Кроме того, к традиционным институтам прямой демократии, существующим на уровне субъектов РФ и муниципальном уровне, полагаем возможным относить институт отзыва высшего должностного лица субъекта РФ избирателями, зарегистрированными на территории данного субъекта. Институт отзыва имеет аналог на муниципальном уровне в виде института голосования по отзыву депутата, а также члена выборного органа или выборного должностного лица местного самоуправления. Несмотря на широкое внедрение в правовую материю перечисленных институтов прямой демократии, анализ их законодательного закрепления и правоприменительной практики позволяет выявить целый пласт проблем.
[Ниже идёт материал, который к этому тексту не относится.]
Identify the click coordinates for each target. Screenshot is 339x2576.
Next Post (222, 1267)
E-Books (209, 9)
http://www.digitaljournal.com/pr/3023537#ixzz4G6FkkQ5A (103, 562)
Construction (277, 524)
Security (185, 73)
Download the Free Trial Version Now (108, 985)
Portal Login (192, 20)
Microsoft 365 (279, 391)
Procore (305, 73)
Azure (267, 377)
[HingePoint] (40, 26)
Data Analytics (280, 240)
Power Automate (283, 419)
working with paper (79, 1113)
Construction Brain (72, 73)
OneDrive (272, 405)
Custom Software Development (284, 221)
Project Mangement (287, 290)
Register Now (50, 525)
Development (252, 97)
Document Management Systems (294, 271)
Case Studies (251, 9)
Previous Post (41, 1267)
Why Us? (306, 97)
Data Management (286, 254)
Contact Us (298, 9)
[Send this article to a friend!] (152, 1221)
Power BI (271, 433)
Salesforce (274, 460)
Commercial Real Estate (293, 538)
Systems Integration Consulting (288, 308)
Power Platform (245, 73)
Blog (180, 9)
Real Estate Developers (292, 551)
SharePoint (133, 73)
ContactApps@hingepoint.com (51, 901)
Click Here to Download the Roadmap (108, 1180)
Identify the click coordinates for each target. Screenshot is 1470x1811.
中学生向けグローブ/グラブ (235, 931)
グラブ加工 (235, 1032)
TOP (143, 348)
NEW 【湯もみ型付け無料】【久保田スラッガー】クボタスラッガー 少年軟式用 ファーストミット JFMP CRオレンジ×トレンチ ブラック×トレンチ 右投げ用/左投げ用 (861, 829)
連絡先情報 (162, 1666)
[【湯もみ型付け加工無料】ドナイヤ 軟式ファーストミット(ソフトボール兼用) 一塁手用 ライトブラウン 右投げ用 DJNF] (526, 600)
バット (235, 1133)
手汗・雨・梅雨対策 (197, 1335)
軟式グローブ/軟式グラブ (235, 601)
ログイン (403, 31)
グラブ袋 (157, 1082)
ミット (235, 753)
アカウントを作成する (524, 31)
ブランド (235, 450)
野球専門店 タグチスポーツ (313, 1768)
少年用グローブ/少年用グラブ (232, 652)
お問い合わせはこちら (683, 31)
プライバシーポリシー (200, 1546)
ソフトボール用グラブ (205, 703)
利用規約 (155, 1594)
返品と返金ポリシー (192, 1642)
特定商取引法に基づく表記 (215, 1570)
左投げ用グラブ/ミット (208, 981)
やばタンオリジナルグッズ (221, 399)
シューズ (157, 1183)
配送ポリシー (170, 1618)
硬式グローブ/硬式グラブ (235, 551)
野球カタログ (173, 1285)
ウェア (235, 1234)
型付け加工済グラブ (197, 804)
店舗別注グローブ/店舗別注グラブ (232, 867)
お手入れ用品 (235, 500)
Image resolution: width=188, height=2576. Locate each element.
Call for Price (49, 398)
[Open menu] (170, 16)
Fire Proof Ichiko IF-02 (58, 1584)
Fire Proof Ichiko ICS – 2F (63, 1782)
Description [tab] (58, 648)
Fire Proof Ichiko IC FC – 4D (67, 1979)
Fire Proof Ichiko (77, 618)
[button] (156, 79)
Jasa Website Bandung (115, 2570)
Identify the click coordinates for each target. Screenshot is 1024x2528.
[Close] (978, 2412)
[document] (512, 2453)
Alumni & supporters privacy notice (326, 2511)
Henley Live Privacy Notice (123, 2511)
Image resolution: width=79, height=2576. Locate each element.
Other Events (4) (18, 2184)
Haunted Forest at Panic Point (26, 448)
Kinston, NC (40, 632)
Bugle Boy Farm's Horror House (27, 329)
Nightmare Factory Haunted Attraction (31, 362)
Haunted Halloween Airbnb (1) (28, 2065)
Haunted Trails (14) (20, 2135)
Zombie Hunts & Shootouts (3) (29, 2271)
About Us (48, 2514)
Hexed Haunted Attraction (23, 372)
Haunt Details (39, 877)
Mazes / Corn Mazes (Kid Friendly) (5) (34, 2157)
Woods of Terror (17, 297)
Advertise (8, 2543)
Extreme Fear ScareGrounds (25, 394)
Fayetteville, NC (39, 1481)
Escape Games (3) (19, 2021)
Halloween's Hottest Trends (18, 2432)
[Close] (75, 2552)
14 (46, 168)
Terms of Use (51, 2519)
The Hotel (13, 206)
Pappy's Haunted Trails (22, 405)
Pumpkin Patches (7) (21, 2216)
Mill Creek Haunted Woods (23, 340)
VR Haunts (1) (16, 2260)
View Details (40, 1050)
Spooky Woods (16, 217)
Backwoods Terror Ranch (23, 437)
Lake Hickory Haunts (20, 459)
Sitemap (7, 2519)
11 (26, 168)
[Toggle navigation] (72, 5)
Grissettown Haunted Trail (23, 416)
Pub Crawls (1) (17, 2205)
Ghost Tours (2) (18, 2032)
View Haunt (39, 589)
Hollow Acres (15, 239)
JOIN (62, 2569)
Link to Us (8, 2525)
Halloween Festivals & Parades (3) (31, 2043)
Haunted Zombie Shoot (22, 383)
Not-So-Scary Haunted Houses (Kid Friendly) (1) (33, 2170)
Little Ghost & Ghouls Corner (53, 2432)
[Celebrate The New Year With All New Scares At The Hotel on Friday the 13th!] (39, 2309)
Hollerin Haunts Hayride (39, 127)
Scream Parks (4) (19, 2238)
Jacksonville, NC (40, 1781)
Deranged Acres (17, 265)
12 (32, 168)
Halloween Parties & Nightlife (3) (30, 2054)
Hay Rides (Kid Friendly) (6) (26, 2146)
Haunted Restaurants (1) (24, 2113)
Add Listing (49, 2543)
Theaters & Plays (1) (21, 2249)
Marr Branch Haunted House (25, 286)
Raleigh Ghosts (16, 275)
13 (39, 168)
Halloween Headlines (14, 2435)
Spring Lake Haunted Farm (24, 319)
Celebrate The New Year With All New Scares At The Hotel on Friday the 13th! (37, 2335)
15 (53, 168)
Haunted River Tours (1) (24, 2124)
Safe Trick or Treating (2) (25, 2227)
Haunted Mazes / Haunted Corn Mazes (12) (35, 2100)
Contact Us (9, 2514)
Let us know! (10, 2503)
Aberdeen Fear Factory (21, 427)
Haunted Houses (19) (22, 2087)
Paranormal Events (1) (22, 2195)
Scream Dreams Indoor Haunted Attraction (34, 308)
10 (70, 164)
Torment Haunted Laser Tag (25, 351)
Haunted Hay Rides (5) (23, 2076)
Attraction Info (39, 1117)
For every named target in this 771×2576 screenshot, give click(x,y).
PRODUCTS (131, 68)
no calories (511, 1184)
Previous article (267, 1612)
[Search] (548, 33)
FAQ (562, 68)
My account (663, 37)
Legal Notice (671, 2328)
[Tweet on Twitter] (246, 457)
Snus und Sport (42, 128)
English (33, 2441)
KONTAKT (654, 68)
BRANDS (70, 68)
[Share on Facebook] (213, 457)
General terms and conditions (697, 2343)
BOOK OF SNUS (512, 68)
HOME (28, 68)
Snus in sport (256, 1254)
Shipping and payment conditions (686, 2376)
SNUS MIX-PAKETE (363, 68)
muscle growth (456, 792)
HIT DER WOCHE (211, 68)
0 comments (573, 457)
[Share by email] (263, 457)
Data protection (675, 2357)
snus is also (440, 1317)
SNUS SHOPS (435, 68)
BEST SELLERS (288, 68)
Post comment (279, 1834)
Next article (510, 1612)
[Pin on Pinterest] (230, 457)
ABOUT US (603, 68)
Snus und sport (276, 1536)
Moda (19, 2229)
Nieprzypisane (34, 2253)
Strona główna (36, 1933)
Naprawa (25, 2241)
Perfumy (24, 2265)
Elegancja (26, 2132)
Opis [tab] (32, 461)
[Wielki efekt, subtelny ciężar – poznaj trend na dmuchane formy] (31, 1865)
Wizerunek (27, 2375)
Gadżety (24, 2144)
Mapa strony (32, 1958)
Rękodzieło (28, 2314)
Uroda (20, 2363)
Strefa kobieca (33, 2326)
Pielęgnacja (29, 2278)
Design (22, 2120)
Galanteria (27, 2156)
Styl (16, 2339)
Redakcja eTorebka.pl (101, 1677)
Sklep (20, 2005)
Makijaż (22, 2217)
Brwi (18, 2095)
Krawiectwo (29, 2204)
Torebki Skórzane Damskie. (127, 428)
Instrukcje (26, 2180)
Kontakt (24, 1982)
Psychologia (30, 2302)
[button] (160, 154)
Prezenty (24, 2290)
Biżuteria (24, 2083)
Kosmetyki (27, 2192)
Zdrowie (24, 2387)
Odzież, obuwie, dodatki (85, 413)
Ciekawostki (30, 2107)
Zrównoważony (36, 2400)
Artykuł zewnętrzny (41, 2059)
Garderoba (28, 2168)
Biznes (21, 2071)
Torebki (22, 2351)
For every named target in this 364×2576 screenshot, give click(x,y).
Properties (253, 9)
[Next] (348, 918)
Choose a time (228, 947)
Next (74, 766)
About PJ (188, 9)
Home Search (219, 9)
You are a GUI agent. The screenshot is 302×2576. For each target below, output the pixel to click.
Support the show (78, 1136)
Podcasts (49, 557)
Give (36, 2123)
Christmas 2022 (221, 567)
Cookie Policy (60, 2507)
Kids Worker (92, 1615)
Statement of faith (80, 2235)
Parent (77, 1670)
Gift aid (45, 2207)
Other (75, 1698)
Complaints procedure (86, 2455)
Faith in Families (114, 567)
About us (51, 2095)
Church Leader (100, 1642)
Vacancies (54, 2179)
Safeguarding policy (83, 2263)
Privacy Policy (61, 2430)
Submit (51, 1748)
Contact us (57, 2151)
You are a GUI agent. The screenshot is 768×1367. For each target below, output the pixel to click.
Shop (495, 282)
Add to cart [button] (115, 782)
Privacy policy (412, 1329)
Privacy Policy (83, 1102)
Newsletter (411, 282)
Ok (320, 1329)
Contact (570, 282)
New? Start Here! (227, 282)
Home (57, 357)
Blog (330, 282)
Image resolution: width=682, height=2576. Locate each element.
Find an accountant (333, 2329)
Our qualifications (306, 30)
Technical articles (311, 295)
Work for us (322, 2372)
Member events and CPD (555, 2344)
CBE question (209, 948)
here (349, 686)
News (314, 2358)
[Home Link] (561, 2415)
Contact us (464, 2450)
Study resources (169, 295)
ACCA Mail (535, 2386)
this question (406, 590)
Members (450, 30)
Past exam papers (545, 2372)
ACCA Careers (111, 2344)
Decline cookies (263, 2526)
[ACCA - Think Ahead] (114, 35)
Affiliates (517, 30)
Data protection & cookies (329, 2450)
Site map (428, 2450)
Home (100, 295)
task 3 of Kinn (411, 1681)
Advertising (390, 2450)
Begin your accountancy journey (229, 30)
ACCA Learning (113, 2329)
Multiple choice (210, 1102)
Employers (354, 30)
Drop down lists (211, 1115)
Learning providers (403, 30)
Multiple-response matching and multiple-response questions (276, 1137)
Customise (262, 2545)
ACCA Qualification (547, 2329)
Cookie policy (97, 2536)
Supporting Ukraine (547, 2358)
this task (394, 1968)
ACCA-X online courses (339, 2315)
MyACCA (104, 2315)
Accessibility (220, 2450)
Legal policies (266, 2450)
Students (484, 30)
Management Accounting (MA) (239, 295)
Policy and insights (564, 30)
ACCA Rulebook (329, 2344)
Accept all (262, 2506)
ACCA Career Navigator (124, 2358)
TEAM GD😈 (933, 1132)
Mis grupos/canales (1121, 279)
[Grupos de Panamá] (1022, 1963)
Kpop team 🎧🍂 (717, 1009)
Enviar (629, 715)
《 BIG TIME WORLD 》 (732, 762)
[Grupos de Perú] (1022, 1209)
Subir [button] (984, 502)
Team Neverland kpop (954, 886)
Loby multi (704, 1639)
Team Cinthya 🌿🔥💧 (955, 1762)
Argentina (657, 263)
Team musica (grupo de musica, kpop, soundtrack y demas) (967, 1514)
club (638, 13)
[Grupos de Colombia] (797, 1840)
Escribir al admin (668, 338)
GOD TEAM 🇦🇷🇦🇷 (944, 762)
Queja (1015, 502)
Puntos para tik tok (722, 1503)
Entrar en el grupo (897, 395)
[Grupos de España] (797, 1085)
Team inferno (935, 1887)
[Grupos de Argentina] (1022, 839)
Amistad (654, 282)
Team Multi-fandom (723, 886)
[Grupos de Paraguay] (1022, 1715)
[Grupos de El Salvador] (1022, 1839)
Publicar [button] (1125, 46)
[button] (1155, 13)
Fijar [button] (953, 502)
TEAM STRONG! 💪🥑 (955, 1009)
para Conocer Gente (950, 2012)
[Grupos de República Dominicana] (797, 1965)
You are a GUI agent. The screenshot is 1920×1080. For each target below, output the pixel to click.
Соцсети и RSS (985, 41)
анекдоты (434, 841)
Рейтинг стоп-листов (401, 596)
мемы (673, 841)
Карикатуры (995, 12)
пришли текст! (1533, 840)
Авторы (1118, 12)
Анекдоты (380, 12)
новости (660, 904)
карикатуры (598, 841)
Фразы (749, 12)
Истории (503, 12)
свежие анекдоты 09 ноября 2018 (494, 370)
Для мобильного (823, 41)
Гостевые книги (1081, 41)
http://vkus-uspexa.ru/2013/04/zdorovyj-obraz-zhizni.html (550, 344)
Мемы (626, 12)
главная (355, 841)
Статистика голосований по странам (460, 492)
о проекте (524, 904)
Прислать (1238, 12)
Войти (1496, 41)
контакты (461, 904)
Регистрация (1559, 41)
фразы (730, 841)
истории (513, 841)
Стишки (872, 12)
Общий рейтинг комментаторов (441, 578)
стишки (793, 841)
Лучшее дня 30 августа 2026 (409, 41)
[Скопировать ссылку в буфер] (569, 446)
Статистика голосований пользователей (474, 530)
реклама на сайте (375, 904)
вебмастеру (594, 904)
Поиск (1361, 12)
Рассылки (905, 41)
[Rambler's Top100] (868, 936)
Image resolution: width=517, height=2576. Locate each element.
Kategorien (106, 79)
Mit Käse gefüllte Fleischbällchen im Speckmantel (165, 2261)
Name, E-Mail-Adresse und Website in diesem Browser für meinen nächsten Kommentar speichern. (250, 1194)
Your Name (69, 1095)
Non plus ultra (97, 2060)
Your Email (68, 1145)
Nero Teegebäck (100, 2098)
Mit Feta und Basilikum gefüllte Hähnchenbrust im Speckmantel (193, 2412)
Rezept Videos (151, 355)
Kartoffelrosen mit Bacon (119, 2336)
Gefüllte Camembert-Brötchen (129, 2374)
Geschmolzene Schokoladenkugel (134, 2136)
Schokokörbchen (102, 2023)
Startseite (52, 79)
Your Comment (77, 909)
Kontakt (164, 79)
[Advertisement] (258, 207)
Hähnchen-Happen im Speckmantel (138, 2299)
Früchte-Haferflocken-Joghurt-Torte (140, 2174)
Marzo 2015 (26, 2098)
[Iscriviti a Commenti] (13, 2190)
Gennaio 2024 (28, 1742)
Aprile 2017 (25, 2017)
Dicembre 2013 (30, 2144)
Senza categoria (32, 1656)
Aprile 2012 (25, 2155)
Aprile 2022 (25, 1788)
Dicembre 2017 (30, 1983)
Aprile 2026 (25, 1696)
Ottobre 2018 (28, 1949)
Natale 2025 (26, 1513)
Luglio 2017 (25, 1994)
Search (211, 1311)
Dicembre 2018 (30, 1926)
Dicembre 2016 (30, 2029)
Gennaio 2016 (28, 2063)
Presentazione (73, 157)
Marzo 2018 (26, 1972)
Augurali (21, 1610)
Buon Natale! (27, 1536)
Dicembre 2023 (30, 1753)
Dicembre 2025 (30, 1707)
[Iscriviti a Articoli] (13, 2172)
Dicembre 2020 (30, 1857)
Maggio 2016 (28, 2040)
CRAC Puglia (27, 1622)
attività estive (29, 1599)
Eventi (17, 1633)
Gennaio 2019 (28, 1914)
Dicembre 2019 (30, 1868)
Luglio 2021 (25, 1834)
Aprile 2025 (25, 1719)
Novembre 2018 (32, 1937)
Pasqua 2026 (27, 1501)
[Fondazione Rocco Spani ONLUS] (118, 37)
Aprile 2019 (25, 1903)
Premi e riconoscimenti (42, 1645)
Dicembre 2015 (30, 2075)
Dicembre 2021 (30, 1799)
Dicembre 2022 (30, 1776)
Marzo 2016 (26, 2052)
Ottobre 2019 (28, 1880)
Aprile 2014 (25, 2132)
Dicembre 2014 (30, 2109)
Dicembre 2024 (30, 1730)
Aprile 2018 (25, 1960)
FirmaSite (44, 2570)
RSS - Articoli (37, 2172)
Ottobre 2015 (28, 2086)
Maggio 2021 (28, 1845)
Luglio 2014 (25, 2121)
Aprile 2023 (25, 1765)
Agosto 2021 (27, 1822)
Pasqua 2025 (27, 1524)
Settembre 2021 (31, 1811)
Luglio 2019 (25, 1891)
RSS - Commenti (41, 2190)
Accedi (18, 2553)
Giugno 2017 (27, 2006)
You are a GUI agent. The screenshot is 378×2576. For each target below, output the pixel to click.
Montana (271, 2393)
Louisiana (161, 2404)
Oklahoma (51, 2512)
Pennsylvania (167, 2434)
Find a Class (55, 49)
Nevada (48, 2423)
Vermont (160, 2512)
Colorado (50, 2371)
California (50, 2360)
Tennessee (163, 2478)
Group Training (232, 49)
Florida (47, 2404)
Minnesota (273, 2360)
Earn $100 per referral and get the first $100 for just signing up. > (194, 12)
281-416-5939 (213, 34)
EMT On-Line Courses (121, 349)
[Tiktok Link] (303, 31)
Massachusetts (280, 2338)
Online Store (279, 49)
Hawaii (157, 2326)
Институт референдума на сегодняшний день является одним из самых проблемных и неоднозначно оцениваемых в научном сообществе институтов прямой демократии в России. Так, в частности, профессор С.А. Авакьян прямо отмечает, что «законодательство о федеральном референдуме было составлено так, чтобы максимально сжать возможности его проведения» [9. С. 9]. Это подтверждает и анализ положений Федерального конституционного закона от 28.06.2004 г. № 5-ФКЗ (в ред. от 18.06.2017) «О референдуме Российской Федерации» позволяющий прийти к выводу о том, что проведение референдума по инициативе граждан является труднореализуемым делом на практике.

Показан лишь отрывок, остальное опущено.